Collected data:
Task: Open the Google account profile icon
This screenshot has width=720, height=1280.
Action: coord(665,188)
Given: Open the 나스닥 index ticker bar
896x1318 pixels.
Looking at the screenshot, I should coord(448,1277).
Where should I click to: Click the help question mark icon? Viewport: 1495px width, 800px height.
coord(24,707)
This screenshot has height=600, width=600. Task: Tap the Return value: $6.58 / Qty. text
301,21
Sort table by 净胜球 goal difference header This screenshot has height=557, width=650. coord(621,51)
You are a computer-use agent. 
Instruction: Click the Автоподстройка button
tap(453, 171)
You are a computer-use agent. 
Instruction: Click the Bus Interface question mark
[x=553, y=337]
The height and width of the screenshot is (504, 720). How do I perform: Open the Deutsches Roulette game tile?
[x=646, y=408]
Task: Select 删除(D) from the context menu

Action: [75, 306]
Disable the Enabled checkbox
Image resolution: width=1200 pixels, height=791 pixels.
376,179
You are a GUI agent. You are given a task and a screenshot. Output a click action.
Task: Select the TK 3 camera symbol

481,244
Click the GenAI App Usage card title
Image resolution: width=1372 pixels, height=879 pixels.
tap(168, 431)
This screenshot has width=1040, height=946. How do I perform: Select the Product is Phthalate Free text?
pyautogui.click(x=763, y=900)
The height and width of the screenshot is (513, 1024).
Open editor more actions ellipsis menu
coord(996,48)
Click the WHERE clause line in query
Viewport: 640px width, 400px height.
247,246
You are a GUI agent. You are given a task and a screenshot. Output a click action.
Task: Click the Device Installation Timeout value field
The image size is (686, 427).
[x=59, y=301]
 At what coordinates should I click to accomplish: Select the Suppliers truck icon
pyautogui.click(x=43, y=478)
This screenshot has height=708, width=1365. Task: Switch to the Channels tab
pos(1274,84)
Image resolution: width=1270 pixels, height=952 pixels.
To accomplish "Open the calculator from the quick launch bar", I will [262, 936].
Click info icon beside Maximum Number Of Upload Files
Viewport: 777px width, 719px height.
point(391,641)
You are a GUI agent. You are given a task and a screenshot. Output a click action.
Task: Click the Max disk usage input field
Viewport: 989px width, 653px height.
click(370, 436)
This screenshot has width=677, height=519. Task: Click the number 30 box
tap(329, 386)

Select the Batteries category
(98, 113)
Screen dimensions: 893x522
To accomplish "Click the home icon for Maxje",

• [ABOUT THIS TASK]:
Would you print exactly, and only, the lines of the data above from the line with "At what coordinates" through the line with "Image resolution: width=1270", inclusive?

• [ANSWER BELOW]:
 At what coordinates should I click to accomplish: Select the Suppliers truck icon
pyautogui.click(x=43, y=478)
This screenshot has height=708, width=1365. Task: Switch to the Channels tab
pos(1274,84)
Image resolution: width=1270 pixels, height=952 pixels.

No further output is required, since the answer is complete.